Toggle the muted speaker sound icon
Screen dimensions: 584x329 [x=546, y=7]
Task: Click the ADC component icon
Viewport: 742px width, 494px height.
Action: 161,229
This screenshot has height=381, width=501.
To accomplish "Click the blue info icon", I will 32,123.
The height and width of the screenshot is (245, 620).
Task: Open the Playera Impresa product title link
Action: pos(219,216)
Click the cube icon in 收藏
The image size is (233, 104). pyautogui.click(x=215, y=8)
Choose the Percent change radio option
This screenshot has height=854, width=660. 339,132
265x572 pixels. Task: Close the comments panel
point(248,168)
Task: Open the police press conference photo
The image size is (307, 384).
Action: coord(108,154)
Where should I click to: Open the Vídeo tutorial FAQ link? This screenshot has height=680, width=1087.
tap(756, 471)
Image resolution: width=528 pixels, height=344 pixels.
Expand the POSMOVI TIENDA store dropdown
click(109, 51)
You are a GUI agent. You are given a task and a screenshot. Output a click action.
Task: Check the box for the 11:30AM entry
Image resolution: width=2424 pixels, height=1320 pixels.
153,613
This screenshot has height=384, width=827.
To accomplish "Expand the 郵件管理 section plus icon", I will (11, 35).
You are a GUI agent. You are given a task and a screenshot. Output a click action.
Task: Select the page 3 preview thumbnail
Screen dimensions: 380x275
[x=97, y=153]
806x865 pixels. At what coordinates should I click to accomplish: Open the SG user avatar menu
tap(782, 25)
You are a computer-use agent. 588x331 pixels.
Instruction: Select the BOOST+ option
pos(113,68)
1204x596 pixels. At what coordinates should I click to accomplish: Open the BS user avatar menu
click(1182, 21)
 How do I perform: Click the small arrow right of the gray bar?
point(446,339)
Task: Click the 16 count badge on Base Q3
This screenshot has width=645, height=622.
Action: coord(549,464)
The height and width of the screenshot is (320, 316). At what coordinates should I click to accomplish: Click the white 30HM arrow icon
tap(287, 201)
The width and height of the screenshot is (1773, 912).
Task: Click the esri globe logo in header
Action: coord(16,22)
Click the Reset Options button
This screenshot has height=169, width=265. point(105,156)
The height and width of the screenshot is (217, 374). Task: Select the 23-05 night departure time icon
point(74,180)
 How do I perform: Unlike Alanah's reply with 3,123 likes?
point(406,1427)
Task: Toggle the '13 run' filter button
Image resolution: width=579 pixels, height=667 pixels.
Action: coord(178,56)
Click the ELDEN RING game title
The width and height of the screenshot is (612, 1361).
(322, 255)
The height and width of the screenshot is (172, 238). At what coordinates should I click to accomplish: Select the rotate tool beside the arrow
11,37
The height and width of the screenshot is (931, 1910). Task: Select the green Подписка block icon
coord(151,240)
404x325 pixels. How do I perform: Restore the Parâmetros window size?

-=-=-

Retype the records above, but only those lines that fall between the line containing "Task: Open the police press conference photo" and the line containing "You are a computer-use agent. 588x331 pixels.", with both of those lines included, exactly as written.

Task: Open the police press conference photo
The image size is (307, 384).
Action: coord(108,154)
Where should I click to: Open the Vídeo tutorial FAQ link? This screenshot has height=680, width=1087.
tap(756, 471)
Image resolution: width=528 pixels, height=344 pixels.
Expand the POSMOVI TIENDA store dropdown
click(109, 51)
You are a GUI agent. You are given a task and a screenshot. Output a click action.
Task: Check the box for the 11:30AM entry
Image resolution: width=2424 pixels, height=1320 pixels.
153,613
This screenshot has height=384, width=827.
To accomplish "Expand the 郵件管理 section plus icon", I will (11, 35).
You are a GUI agent. You are given a task and a screenshot. Output a click action.
Task: Select the page 3 preview thumbnail
Screen dimensions: 380x275
[x=97, y=153]
806x865 pixels. At what coordinates should I click to accomplish: Open the SG user avatar menu
tap(782, 25)
You are a computer-use agent. 588x331 pixels.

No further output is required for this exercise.